Document section:
-- begin --

A Sunday Morning Devotional: Starting the Week in Scripture

How to Read the Psalms: A Guide for Beginners

The Psalms are not like the rest of scripture. Other books explain, instruct, narrate. The Psalms feel. They move through grief and fury and wonder and despair and praise inside the same collection, sometimes inside the same psalm. A reader who comes to them expecting the linear logic of a letter will lose the thread quickly.

That is not a failure of understanding. It is a mismatch of expectation.

Once you know what the Psalms are and how they are constructed, reading them changes completely. You are not reading theology from a distance. You are reading the prayer life of real people in real trouble, preserved so that people in real trouble later would know they were not alone in it.

How to Read the Psalms

Read each psalm as a complete unit with its own movement. Notice where it begins emotionally, what shift happens in the middle, and where it lands. Most psalms move from distress toward trust, or from praise to petition and back. Read the psalm once without stopping to analyze it, then read it again and write down the main movement in one sentence. That single movement is usually what the psalm is for.

Know What Kind of Psalm You Are Reading

“I will praise thee; for I am fearfully and wonderfully made: marvellous are thy works; and that my soul knoweth right well.”

Psalm 139:14 KJV

The Psalms fall into recognizable types. Praise psalms like Psalm 139 open outward, moving from the specific person toward the character and works of God. Lament psalms move inward first, naming what is wrong, before turning toward trust. Royal psalms concern kingship. Wisdom psalms teach. Psalms of ascent were sung while traveling to Jerusalem.

Knowing the type before you read it gives you a frame. When you read a lament psalm and it sounds like complaint, you are not reading bad theology. You are reading exactly what the form requires. If you expect every psalm to sound like a praise song, lament will feel like a problem. It is not a problem. It is a different conversation.

Slow Down at the Turn

“Why art thou cast down, O my soul? and why art thou disquieted in me? hope thou in God: for I shall yet praise him for the help of his countenance.”

Psalm 42:5 KJV

This verse contains the pivot point that appears repeatedly across the Psalms. The psalmist is talking to himself. He names the downcast feeling, then challenges it directly, then redirects toward hope. The pivot is not a resolution of the circumstances. He asks himself why he feels this way without answering the question. He does not fix the sadness. He turns his attention toward God in the middle of it.

-- end --

Material shown:
-- begin --

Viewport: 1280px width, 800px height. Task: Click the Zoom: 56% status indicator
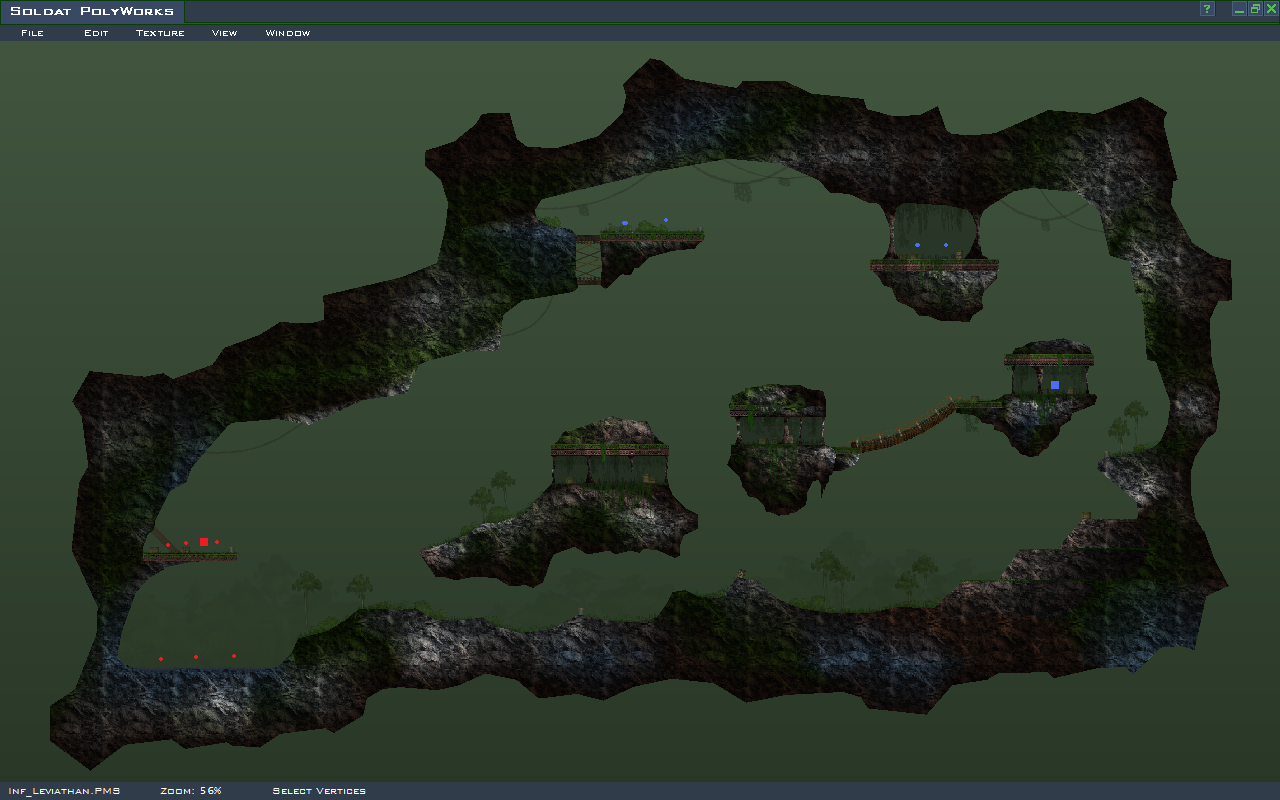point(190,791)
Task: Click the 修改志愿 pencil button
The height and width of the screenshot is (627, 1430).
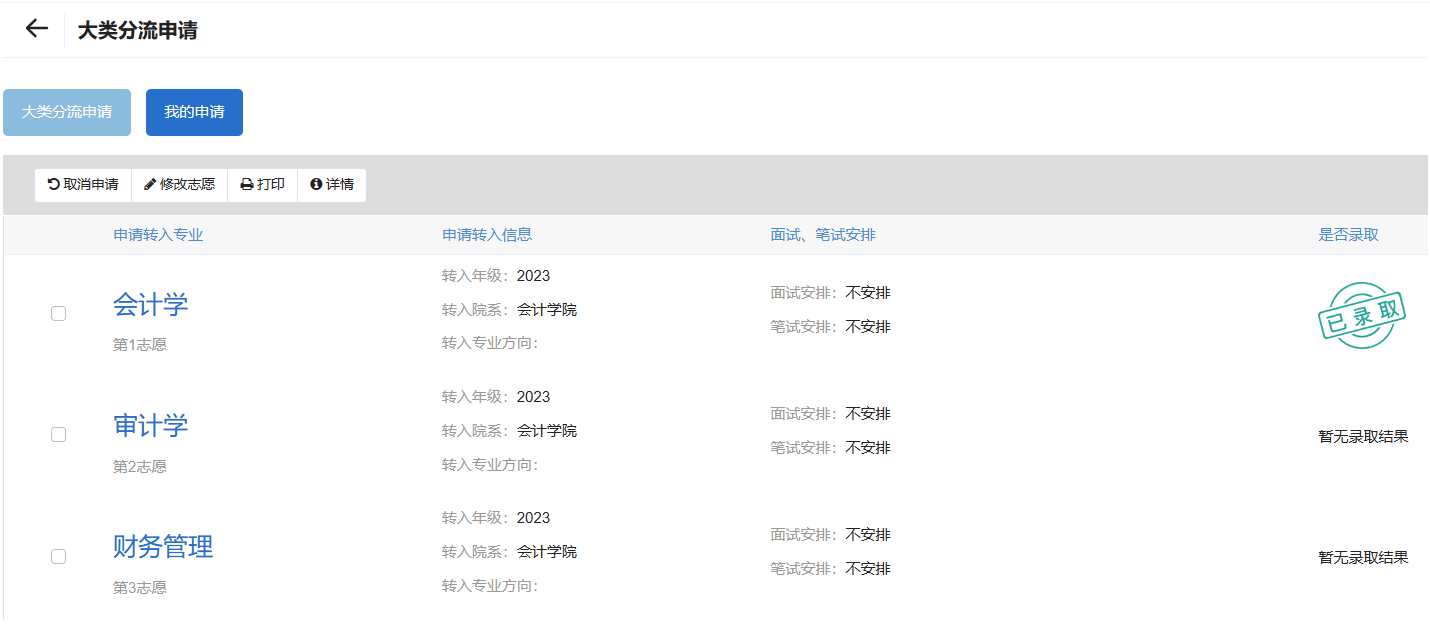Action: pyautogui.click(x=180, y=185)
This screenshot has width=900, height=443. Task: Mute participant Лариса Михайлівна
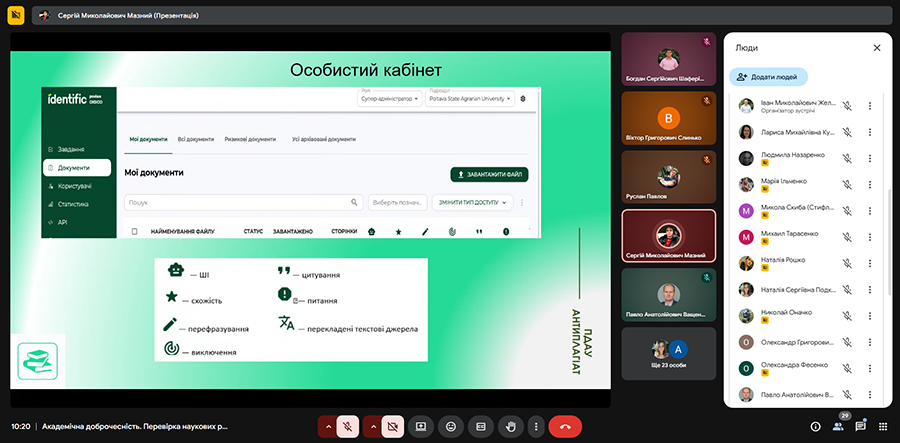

-- end --

Requirement:
Carry on the guide to reading the Psalms from its last sentence onward, in the same voice. The lines have nothing to do with the guide to reading the Psalms.

Result:
When you spot a turn like this in a psalm, stop and read it twice. The turn is usually where the psalm’s core instruction lives. Not in the opening feeling and not in the closing praise, but in the moment the psalmist chooses which direction to face.

Read Them Aloud When You Can

“Praise ye the Lord. Sing unto the Lord a new song, and his praise in the congregation of saints.”

Psalm 149:1 KJV

The Psalms were written to be sung or spoken aloud. They are poems in Hebrew, with rhythm and structure designed for the voice and the ear. Reading them silently flattens something the text was built to carry. Even if you read them alone in a quiet room, reading aloud changes the experience. You hear the rhythm. The emotional content of the language comes through differently when you have to produce it with your own breath.

Let the Honest Ones Be Honest

“How long wilt thou forget me, O Lord? for ever? how long wilt thou hide thy face from me? How long shall I take counsel in my soul, having sorrow in my heart daily?”

Psalm 13:1-2 KJV

This is not a verse most people put on a coffee mug. But it is scripture, and it is honest about something that is true: there are seasons when God feels absent, when the sorrow does not lift, when the days of waiting pile up into weeks and months.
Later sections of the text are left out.